┌─ Data supplied

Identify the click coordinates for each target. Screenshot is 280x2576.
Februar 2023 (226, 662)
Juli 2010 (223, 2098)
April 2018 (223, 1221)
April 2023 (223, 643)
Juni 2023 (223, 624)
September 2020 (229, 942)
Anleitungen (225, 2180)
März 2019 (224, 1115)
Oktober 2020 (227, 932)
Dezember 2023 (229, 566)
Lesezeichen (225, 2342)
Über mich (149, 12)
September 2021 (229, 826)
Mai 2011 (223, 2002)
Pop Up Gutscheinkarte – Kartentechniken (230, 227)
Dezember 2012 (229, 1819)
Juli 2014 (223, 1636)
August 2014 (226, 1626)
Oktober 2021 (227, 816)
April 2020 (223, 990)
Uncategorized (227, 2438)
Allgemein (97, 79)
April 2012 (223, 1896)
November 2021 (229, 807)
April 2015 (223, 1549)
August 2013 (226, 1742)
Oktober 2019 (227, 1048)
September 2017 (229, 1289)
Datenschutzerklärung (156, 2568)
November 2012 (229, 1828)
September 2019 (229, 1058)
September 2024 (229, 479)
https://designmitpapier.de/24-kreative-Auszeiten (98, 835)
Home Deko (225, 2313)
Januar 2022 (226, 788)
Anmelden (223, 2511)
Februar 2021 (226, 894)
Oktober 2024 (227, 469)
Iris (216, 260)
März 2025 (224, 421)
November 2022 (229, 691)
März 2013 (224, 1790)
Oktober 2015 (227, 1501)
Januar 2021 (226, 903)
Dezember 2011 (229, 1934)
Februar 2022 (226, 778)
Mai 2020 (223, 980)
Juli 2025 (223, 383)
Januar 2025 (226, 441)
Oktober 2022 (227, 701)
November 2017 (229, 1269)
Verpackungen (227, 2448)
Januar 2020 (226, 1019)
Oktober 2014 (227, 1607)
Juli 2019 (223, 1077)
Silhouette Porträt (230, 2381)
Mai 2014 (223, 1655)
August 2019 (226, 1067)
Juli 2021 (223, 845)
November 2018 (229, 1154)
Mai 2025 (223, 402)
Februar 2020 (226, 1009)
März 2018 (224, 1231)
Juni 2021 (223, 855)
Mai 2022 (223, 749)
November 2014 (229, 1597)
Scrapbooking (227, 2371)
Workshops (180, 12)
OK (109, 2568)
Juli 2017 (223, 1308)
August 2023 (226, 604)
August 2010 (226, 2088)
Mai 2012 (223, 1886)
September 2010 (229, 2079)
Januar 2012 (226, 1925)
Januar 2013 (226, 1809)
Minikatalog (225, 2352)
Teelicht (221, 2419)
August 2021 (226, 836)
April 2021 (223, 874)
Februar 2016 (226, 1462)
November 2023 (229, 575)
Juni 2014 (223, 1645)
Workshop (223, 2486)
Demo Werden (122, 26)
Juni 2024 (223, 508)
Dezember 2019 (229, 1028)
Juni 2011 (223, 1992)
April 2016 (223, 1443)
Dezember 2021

└─

What to work on: Some of the data mentions "Dezember". Copy every line where it does.

Written solution:
Dezember 2023 (229, 566)
Dezember 2012 (229, 1819)
Dezember 2011 (229, 1934)
Dezember 2019 (229, 1028)
Dezember 2021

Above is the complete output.